Description of the task:
Write out the items below word for word, beginning with the line that contains "Image resolution: width=588, height=781." and continuing through the line that contains "[Facebook] (608, 939)", and leave the pictures out of your answer.

-- START --

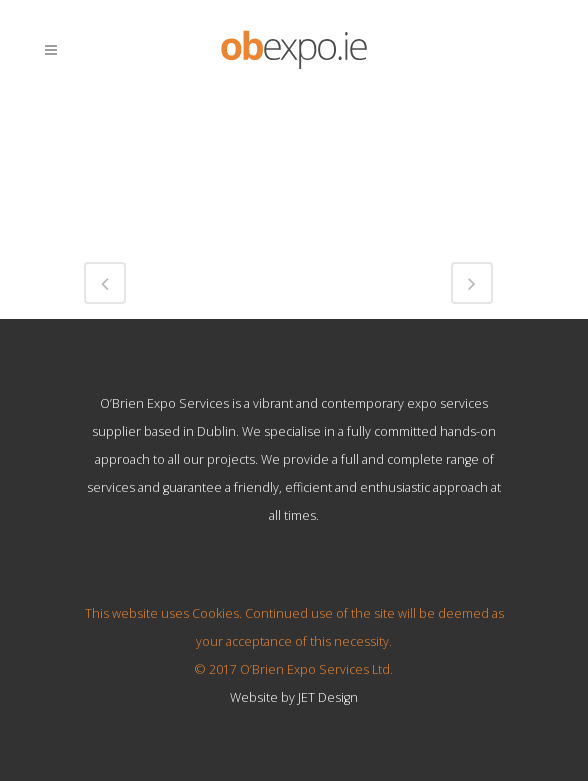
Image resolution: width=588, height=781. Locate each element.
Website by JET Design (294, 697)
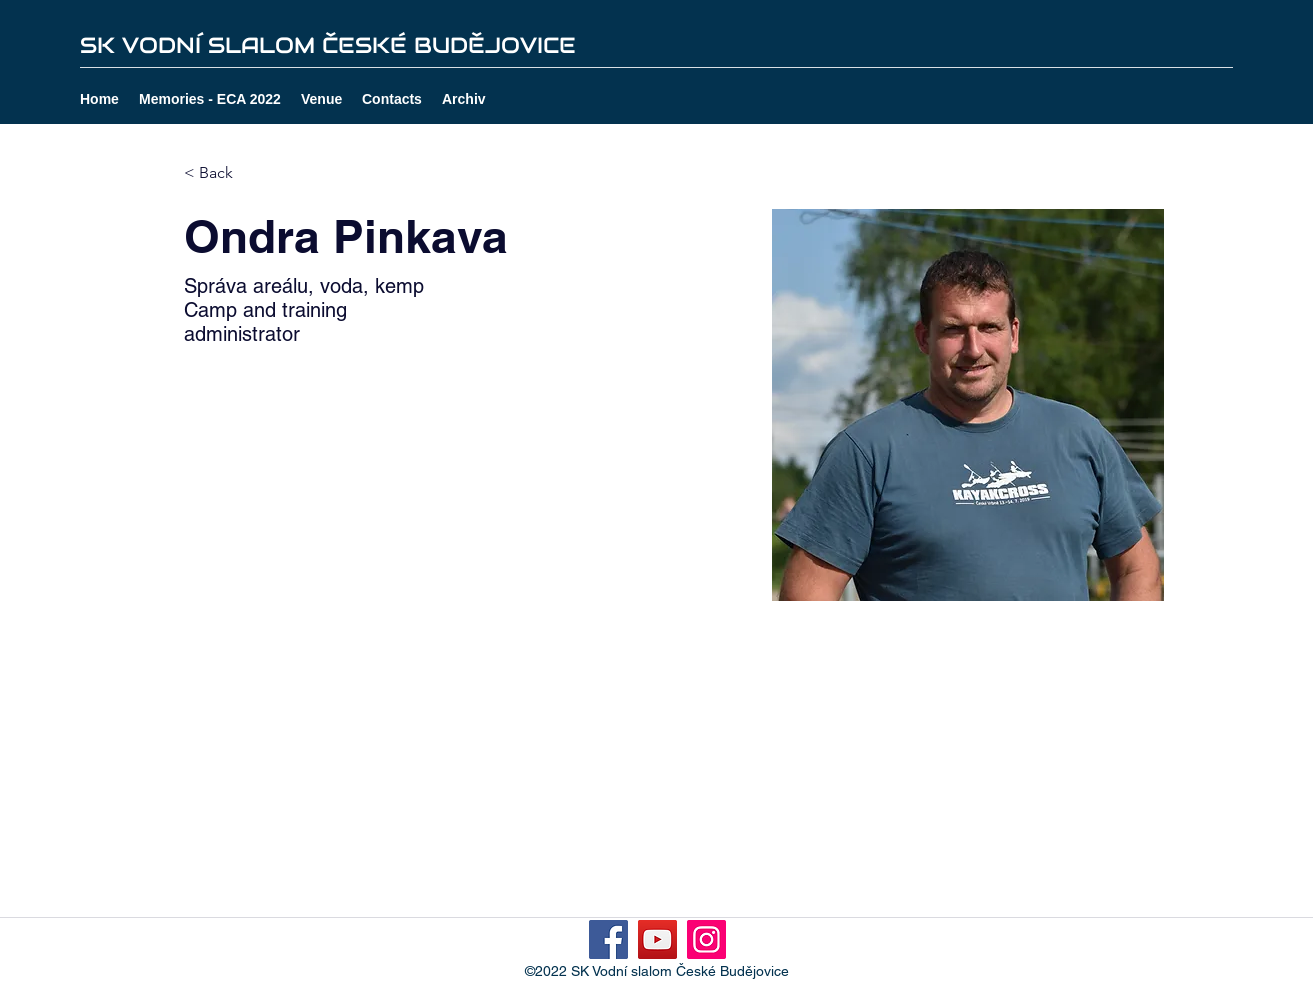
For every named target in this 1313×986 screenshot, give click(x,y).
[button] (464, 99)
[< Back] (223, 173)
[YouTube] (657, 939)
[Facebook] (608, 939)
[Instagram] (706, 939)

-- END --
-- START --

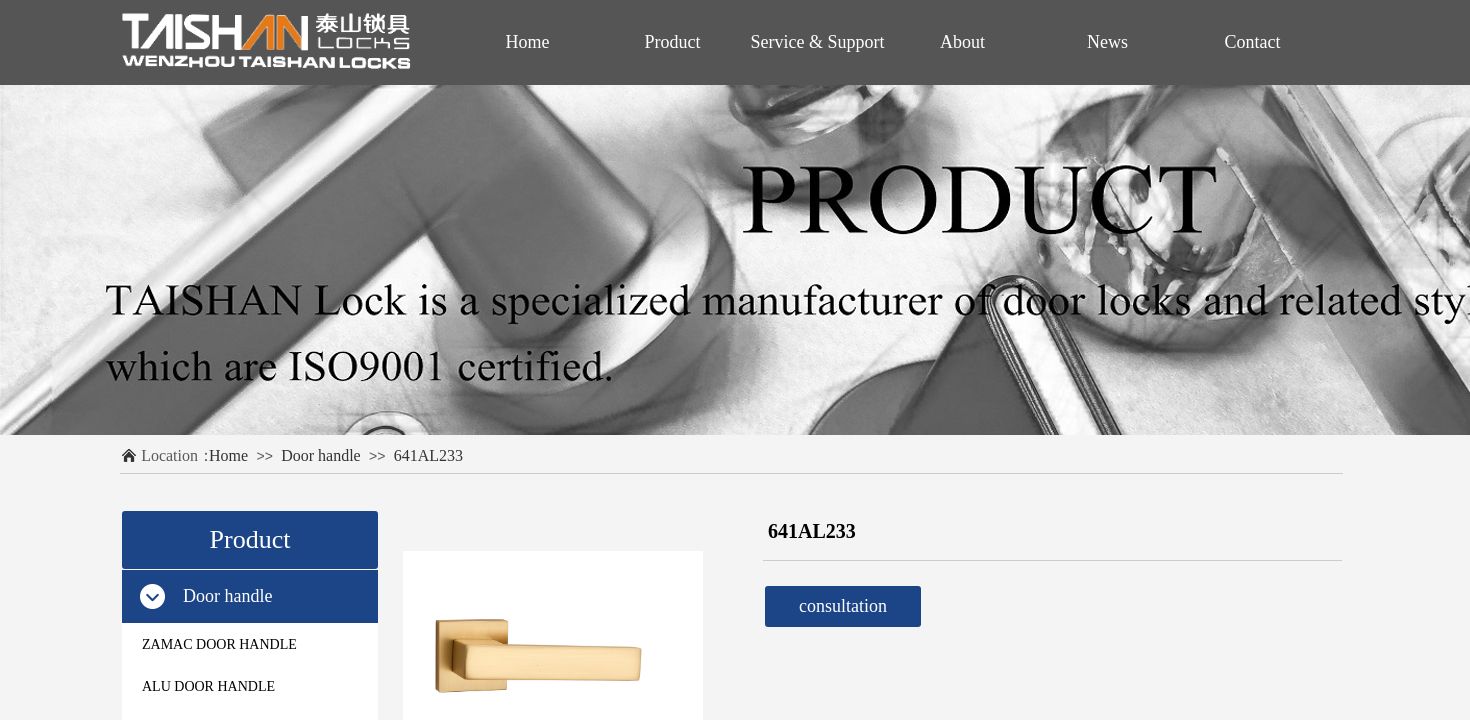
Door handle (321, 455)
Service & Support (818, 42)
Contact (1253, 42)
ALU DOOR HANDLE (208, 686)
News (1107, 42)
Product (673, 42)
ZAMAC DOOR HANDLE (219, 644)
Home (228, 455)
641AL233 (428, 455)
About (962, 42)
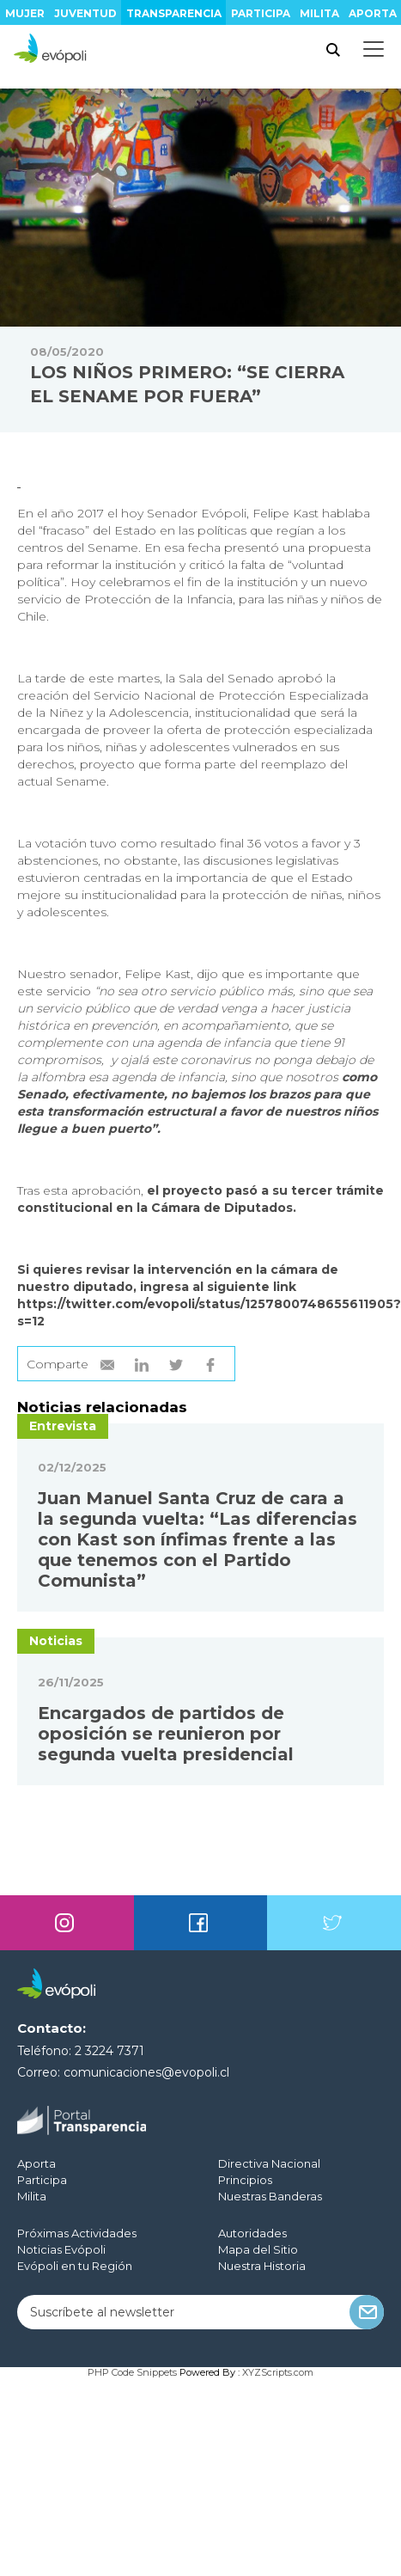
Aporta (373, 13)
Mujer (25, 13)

-- END --
-- START --

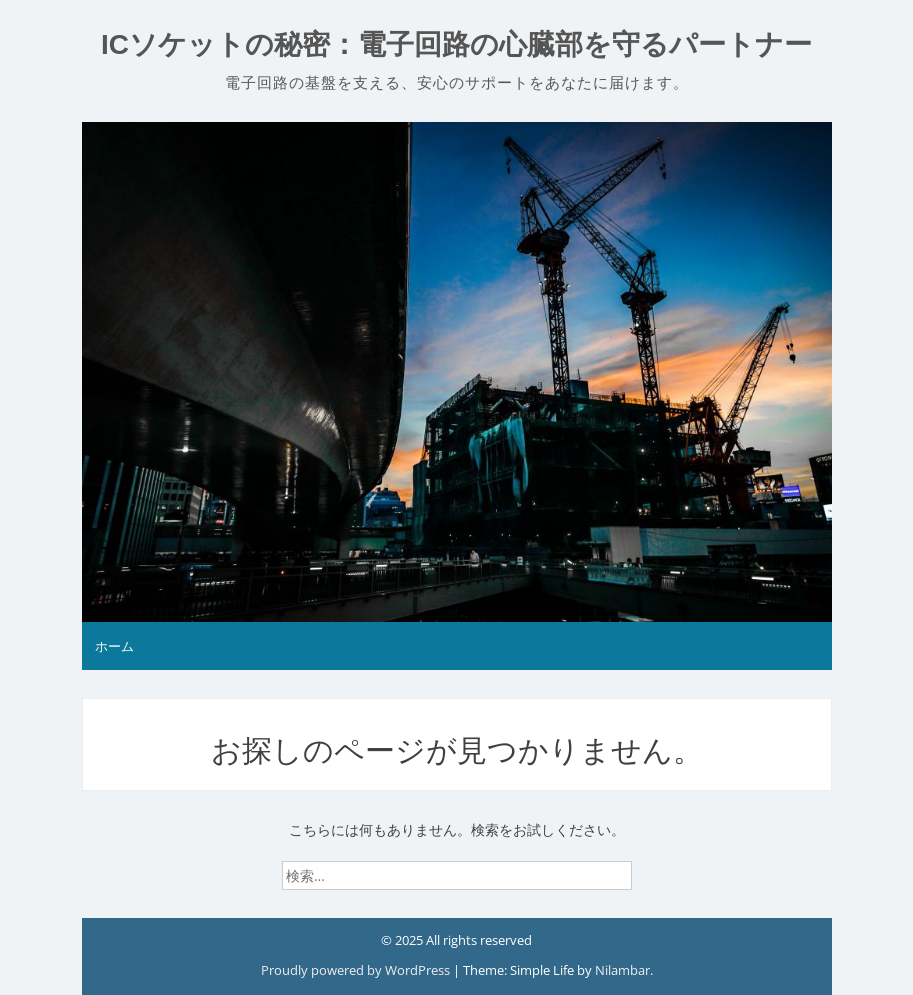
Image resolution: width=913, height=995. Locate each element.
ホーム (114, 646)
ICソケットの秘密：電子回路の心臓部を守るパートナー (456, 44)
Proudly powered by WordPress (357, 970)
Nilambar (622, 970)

-- END --

In response:
Image resolution: width=588, height=781. Locate each element.
Website by JET Design (294, 697)
For every named target in this 1313×986 screenshot, give click(x,y).
[button] (464, 99)
[< Back] (223, 173)
[YouTube] (657, 939)
[Facebook] (608, 939)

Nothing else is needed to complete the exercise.